Dienstag, 18. März 2008
Trotz mehr Sicherheit: Iraker wollen raus
Die Zahl neuer Asylanträge in den Industriestaaten ist erstmals seit fünf Jahren wieder gestiegen. Einen maßgeblichen Anteil daran trägt die aktuelle Flüchtlingswelle aus dem Irak. Im vergangenen Jahr wurden in 43 Industrieländern insgesamt 338.000 neue Asylanträge gestellt. Das ist eine Zunahme von zehn Prozent im Vergleich zum Jahr davor. Das geht aus der Asylstatistik des UN-Flüchtlingshilfswerks hervor.
Dabei hat sich allein die Zahl der antragstellenden Iraker im Vergleich zum Vorjahr verdoppelt, von 22.900 Anträgen auf 45.200. In Deutschland suchten im vergangenen Jahr 4171 Menschen aus dem Irak Asyl, nach 2065 im Jahr zuvor. Die Zahl der Flüchtlinge und Vertriebenen aus dem Irak insgesamt bezifferte das Hilfswerk mit rund 4,5 Millionen. Etwa zwei Millionen Iraker leben in Nachbarstaaten der Region, vor allem in Syrien und Jordanien. Weitere 2,5 Millionen gelten als Binnenvertriebene in ihrem Heimatland.
Trotz verbesserter Sicherheitslage tragen sich noch einmal so viel Iraker (vier Millionen) mit dem Gedanken auszuwandern. Laut einer Umfrage, die gemeinsam von der ARD und vier britischen und amerikanischen TV-Sendern in Auftrag gegeben worden war, haben 18 Prozent der Iraker sogar schon konkrete Pläne für ein neues Leben im Ausland.
Sunniten unzufriedener
Die Sicherheit in ihrem Wohnbezirk beurteilen die meisten Iraker heute laut Studie wesentlich positiver als noch vor einem Jahr. Dies wertet allerdings die überwiegende Mehrheit als Verdienst der irakischen Sicherheitskräfte und der neuen lokalen Bürgerwehren, nicht als Erfolg der US-Truppen.

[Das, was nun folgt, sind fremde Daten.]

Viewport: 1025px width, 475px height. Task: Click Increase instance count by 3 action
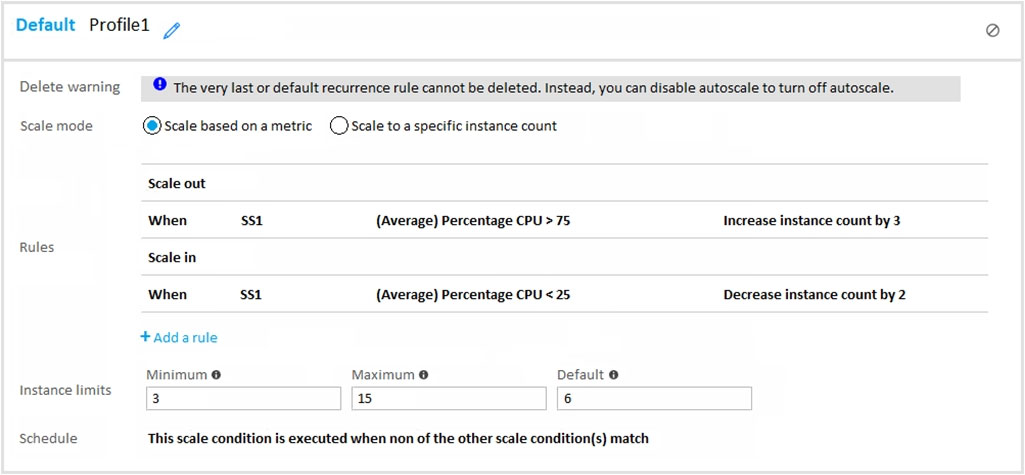[811, 221]
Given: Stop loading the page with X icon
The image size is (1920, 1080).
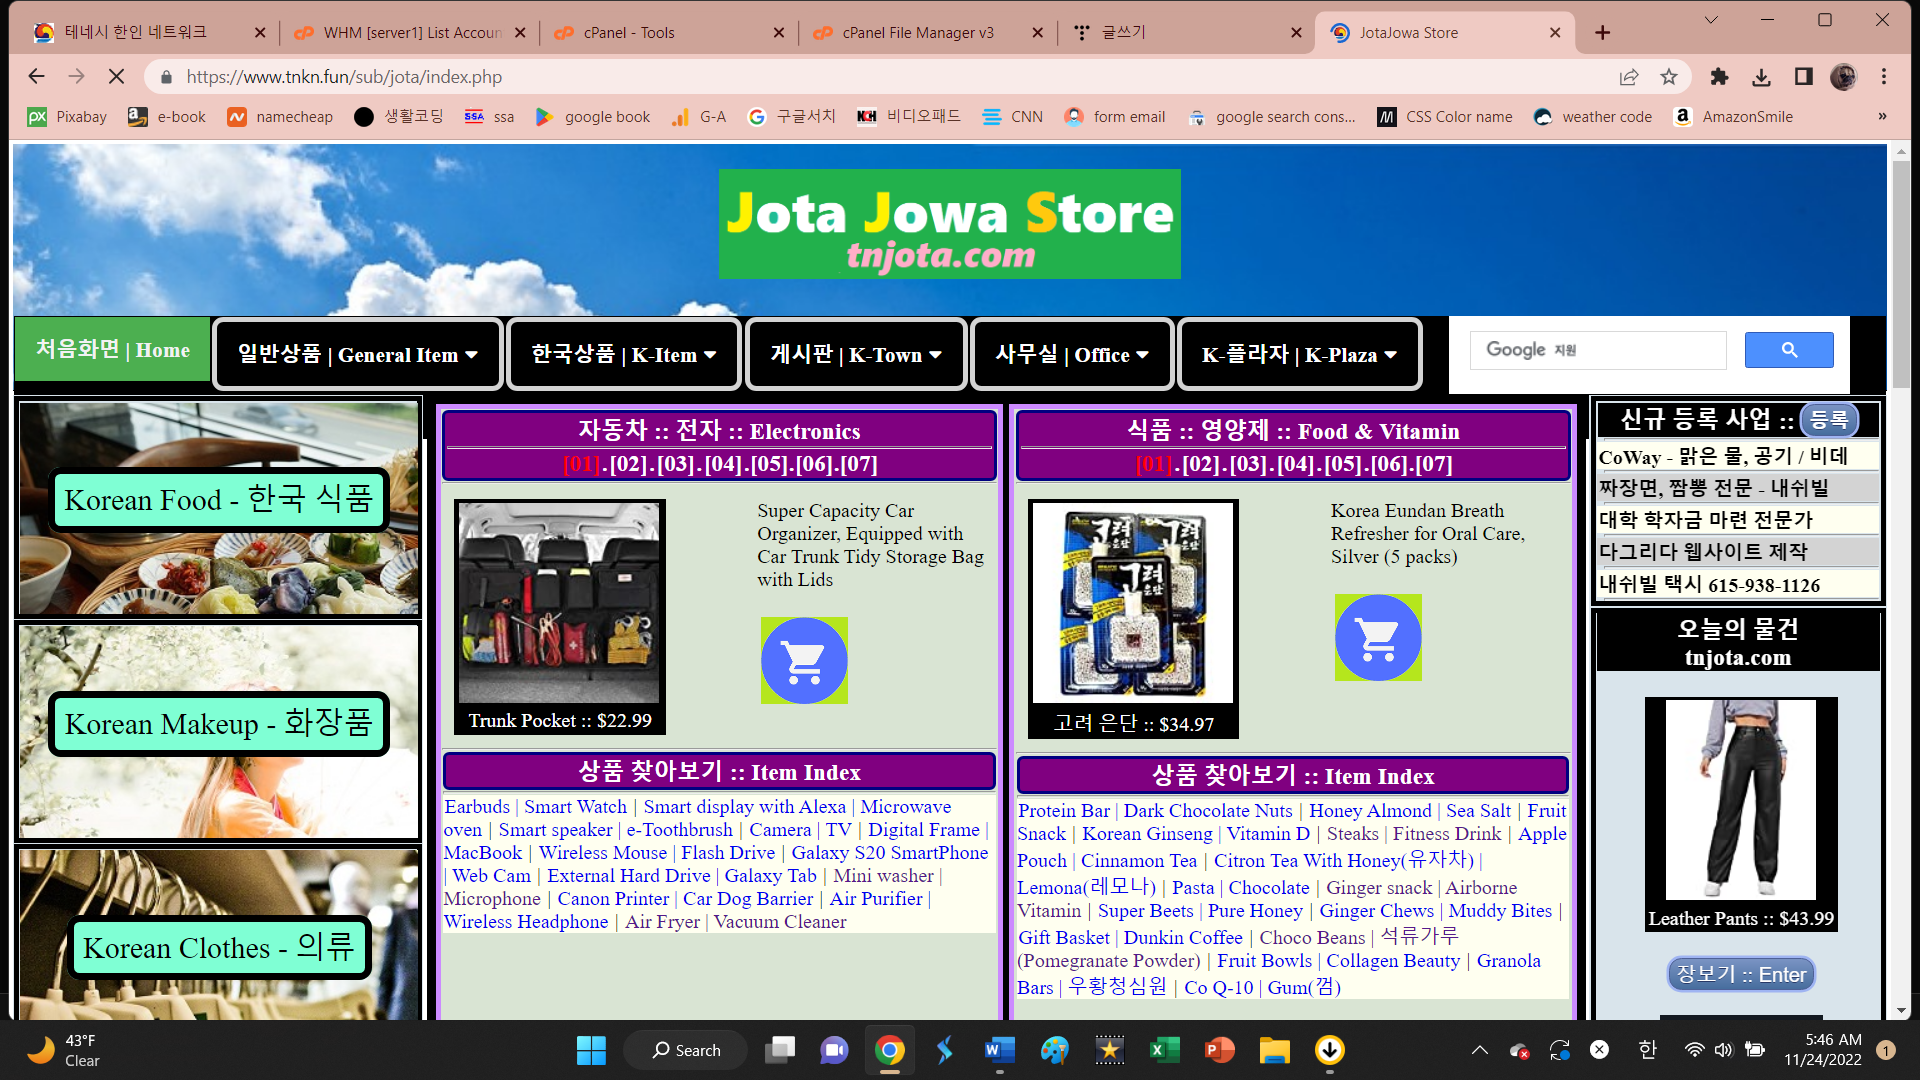Looking at the screenshot, I should (x=116, y=76).
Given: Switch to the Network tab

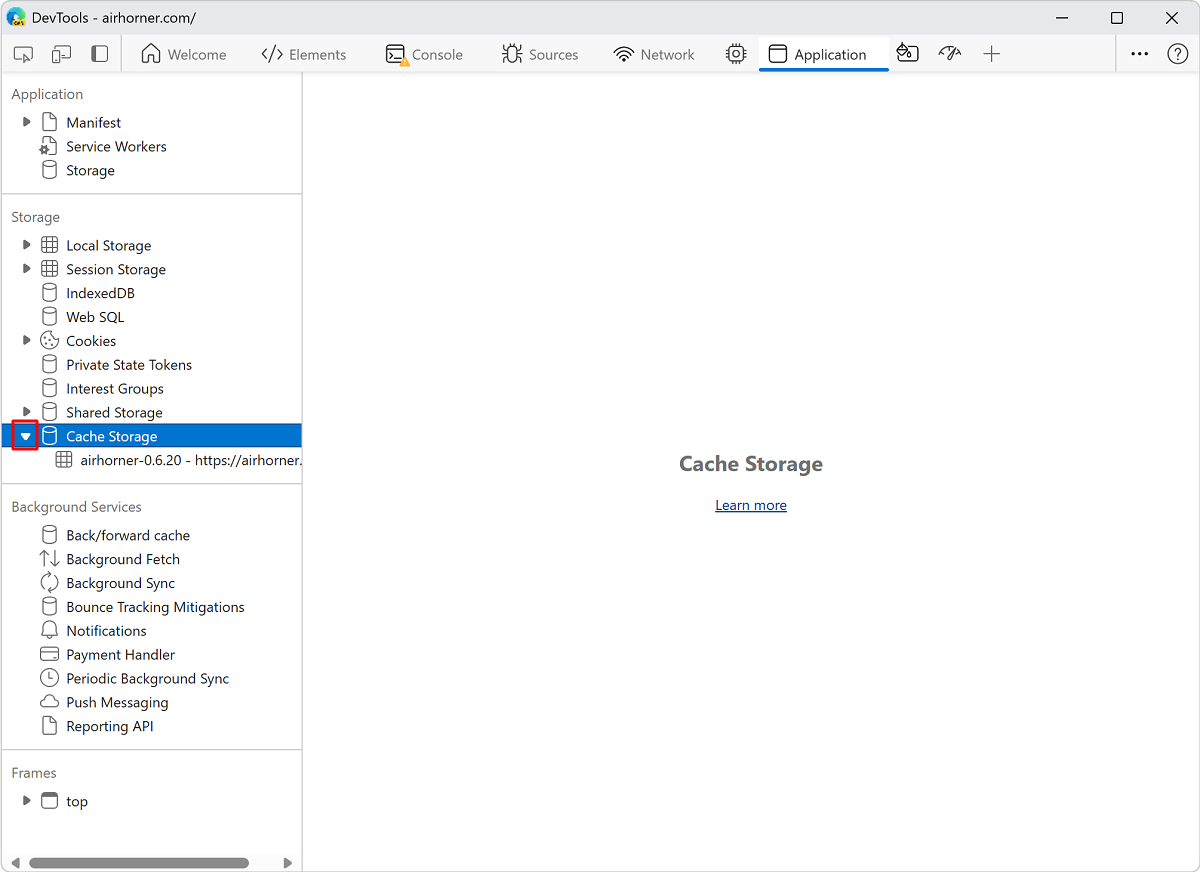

Die Umfrage zeigt auch, dass die Sunniten immer noch extrem unzufrieden mit der Nachkriegsordnung sind. Sie hatten es einst unter dem sunnitischen Präsidenten Saddam Hussein leichter in führende Positionen zu gelangen als Angehörige anderer ethnischer und religiöser Gruppen.
Während sich inzwischen 70 Prozent der Schiiten in ihren Vierteln sicher fühlen, so gilt das nur für halb so viele Sunniten. Auch lehnen 95 Prozent der Sunniten die Präsenz der ausländischen Truppen im Irak ab. Von den befragten Schiiten sagten dies nur 77 Prozent. Unter den Kurden lag die Ablehnung lediglich bei 21 Prozent.